> Task instructions
Update the data from its first line through the line containing "center [206, 184].", changing every "screenshot" to "image" and leaving the rest as it stands.

> Input for this task

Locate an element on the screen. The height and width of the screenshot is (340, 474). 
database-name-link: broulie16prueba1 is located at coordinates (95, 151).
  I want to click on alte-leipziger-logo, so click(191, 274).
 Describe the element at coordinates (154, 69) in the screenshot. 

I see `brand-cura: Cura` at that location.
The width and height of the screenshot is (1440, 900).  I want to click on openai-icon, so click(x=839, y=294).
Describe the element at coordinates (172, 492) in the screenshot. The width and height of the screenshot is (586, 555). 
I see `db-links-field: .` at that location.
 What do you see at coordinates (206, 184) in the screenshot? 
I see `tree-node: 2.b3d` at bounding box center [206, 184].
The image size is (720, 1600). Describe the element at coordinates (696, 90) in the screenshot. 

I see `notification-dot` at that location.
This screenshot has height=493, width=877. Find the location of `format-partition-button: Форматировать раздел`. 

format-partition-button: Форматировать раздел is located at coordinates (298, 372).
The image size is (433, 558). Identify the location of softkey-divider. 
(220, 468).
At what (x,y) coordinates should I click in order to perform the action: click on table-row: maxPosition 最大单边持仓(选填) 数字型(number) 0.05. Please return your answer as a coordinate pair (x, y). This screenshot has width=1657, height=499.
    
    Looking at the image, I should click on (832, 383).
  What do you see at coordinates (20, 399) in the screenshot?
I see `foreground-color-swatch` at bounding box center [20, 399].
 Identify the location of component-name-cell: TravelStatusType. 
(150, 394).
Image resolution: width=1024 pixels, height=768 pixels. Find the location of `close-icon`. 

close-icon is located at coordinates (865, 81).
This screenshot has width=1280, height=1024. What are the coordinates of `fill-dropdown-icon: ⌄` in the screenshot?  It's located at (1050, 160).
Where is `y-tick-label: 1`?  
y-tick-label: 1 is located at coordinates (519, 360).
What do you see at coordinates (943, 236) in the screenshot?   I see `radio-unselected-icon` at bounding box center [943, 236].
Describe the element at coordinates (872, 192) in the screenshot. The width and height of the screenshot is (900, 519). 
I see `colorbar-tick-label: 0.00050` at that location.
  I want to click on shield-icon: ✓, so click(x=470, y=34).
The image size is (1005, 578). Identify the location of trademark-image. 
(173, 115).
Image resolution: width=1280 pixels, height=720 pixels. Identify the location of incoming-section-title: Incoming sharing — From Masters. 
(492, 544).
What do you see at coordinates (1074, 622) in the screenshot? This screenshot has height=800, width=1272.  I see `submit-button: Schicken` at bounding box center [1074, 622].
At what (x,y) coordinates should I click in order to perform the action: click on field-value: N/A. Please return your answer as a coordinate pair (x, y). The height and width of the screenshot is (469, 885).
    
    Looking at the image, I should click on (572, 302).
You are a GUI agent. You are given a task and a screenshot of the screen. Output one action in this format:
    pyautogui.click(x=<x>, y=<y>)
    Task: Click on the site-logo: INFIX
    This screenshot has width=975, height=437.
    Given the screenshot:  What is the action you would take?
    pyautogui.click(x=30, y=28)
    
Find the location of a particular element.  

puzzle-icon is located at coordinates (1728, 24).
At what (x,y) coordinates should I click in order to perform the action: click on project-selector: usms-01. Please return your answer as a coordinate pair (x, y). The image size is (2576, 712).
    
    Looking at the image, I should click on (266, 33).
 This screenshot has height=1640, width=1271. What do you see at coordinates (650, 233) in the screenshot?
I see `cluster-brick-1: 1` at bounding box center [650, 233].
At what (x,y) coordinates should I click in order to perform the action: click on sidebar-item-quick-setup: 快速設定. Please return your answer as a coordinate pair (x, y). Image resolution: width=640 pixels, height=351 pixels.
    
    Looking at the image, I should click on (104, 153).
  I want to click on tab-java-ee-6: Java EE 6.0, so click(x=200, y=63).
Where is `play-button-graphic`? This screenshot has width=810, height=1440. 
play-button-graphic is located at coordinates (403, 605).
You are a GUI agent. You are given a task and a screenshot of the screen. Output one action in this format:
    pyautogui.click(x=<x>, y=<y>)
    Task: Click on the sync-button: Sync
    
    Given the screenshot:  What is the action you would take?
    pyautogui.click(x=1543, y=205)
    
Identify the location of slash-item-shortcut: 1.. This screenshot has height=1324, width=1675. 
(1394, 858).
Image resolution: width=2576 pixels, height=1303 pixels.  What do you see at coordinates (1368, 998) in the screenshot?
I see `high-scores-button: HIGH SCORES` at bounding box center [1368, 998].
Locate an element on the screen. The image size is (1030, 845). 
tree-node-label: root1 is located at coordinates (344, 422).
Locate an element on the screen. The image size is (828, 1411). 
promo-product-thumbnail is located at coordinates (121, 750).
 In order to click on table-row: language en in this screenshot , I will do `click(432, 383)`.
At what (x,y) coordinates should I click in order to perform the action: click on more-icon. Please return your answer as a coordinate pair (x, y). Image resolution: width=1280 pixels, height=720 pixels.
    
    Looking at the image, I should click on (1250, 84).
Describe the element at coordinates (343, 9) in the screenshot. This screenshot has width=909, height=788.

> Response box
Locate an element on the screen. The height and width of the image is (340, 474). 
database-name-link: broulie16prueba1 is located at coordinates (95, 151).
  I want to click on alte-leipziger-logo, so click(191, 274).
 Describe the element at coordinates (154, 69) in the image. 

I see `brand-cura: Cura` at that location.
The width and height of the image is (1440, 900).  I want to click on openai-icon, so click(x=839, y=294).
Describe the element at coordinates (172, 492) in the image. The width and height of the image is (586, 555). 
I see `db-links-field: .` at that location.
 What do you see at coordinates (206, 184) in the image? 
I see `tree-node: 2.b3d` at bounding box center [206, 184].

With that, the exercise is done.